近年、パソコンやゲーム機、携帯電話などの普及に伴い、視力の低下した小中学生が増加しています。近視は遺伝的因子あるいは環境因子により生じると考えられており、学童期の子供の近視は、読書やパソコン、ゲームなどの「近くを見る作業」をした時間および頻度により進行していきます。
ヒトが読書などの「近くを見る作業」をしている時には焦点は網膜後方へずれるため、長時間、高頻度で「近くを見る作業」を続けていると眼軸長(*1)が延長し(眼球がラグビーボールのような形になる)、それが慢性化することで軸性近視(*2)となります。
今回は、学童期の近視化を反映する実験モデルである近視用レンズを装着したヒヨコを用いた試験を行いました。ヒヨコに近視用レンズを装着すると、焦点が網膜後方へずれるため眼軸長が延長して、ヒトの近視化モデルとして応用可能となります。

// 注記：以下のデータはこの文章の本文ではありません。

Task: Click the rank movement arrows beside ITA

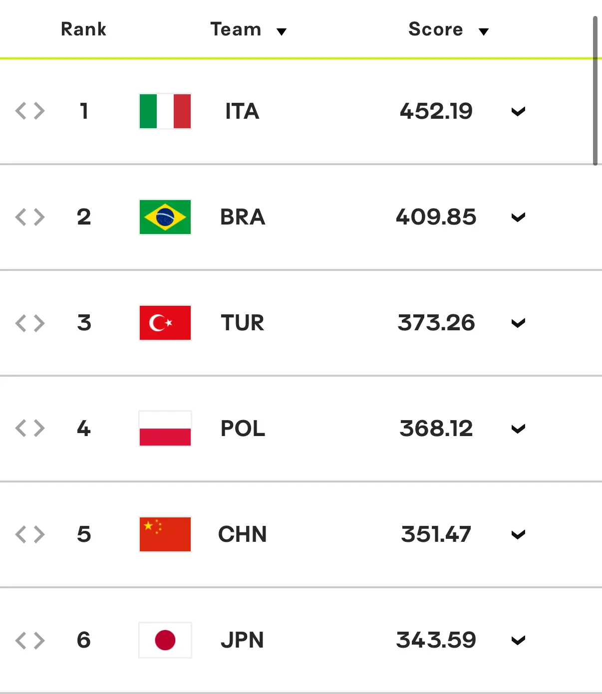Action: (30, 111)

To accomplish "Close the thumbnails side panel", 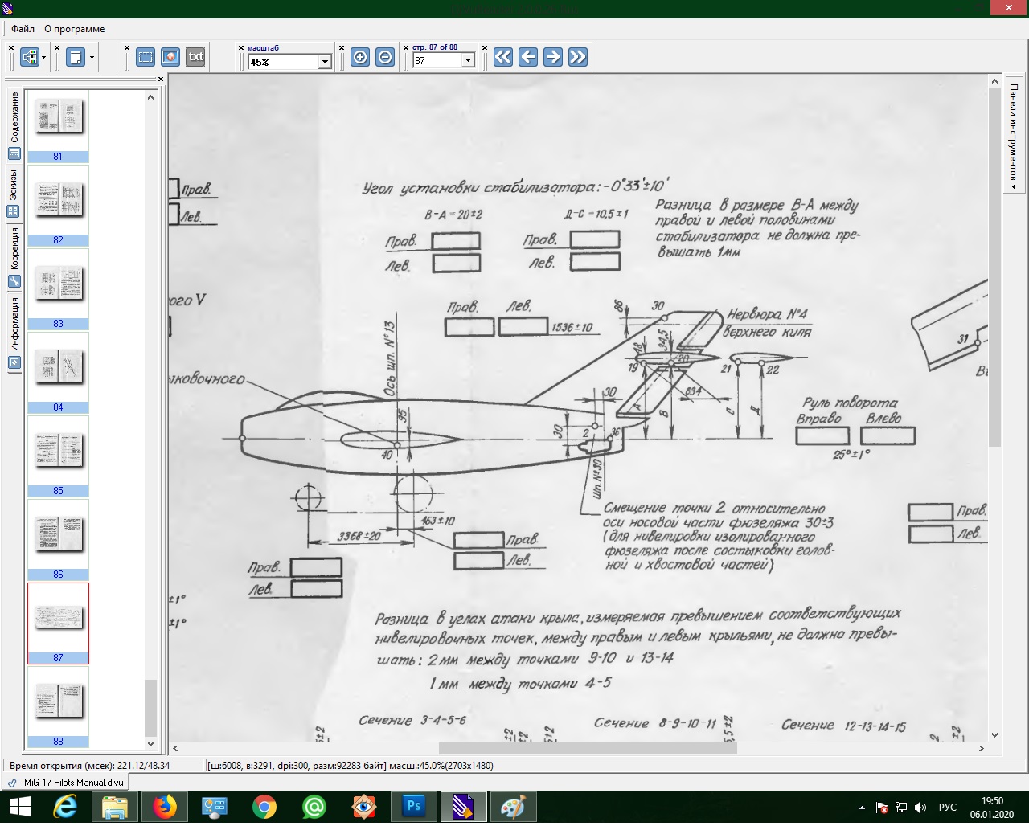I will pyautogui.click(x=161, y=79).
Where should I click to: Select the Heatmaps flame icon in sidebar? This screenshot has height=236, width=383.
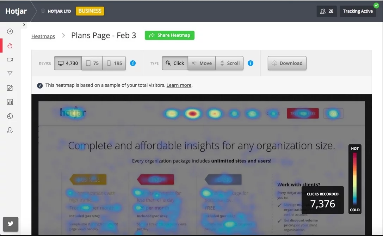10,46
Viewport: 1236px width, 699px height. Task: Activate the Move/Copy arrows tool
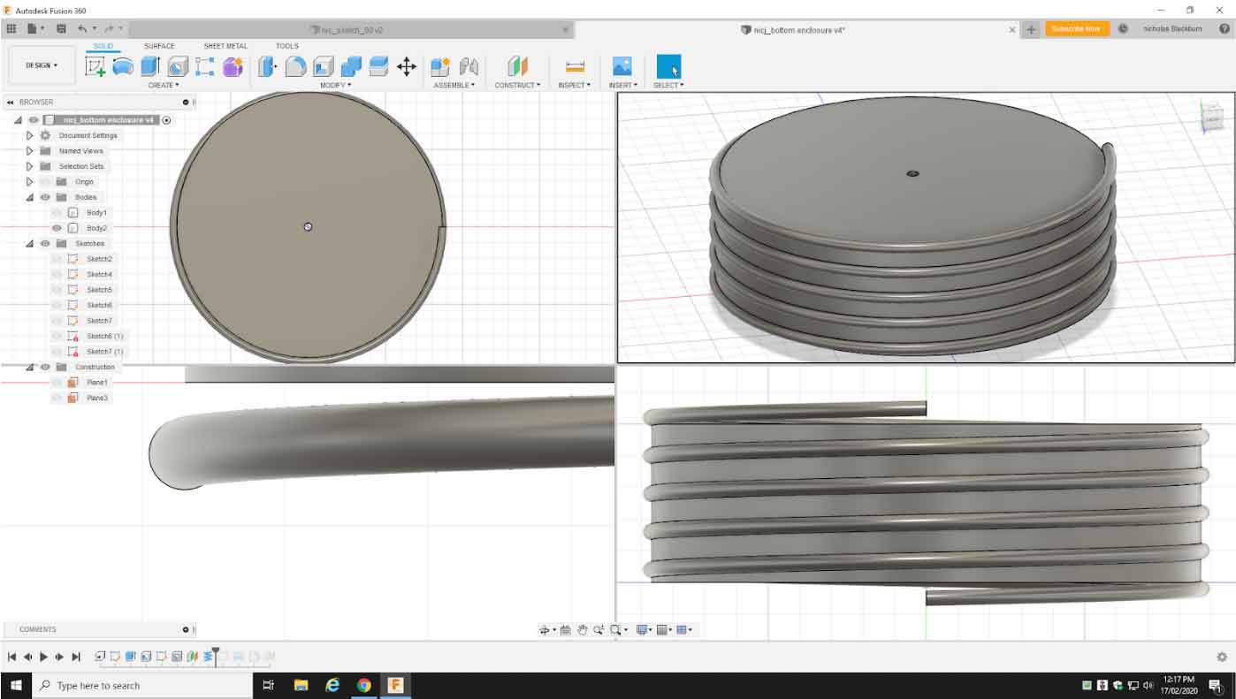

この試験では生後8日が経過したヒヨコ(雄)の右眼に近視用レンズを装着、左眼は裸眼とし、カシスアントシアニン(BCAs)とビルベリー(*3)アントシアニン(BBAs)の有効性を比較しました。アントシアニンとは、抗酸化物質ポリフェノールの一種で、有色野菜や果物の赤紫色を構成する色素成分です。
その結果、BCAs経口投与群は、溶媒投与群に比べ有意に眼軸長の延長を抑制したのに対し、BBAsはBCAsと同じ投与量では眼軸長の延長を抑制しませんでした。したがって、経口投与したBCAsは、近視用レンズによる眼軸長の延長をBBAsよりも強く抑制することがわかりました。
これらの結果、学童期の近視の進行を抑制、あるいは遅らせるにはカシスアントシアニン(BCAs)が有効であることが示唆されました。
ご参考
*1「眼軸長(がんじくちょう)」とは
角膜から網膜までの距離です。
*2「軸性近視(じくせいきんし)」とは眼軸長が通常よりも長いため網膜上で焦点が合わず、網膜の手前で焦点を結んでしまうことです。
*3「ビルベリー」とはブルーベリーの野生種といわれ、ホワートルベリーと呼ばれる多年生落葉低木です。
【試験方法について】
カシスアントシアニン、ビルベリーアントシアニンおよび蒸留水(溶媒対照)は1日1回3日間、アントシアニンとして100mg/kg体重を経口投与し、左右眼軸長はレンズ装着の3日後(4日目)に眼軸長を計測しました。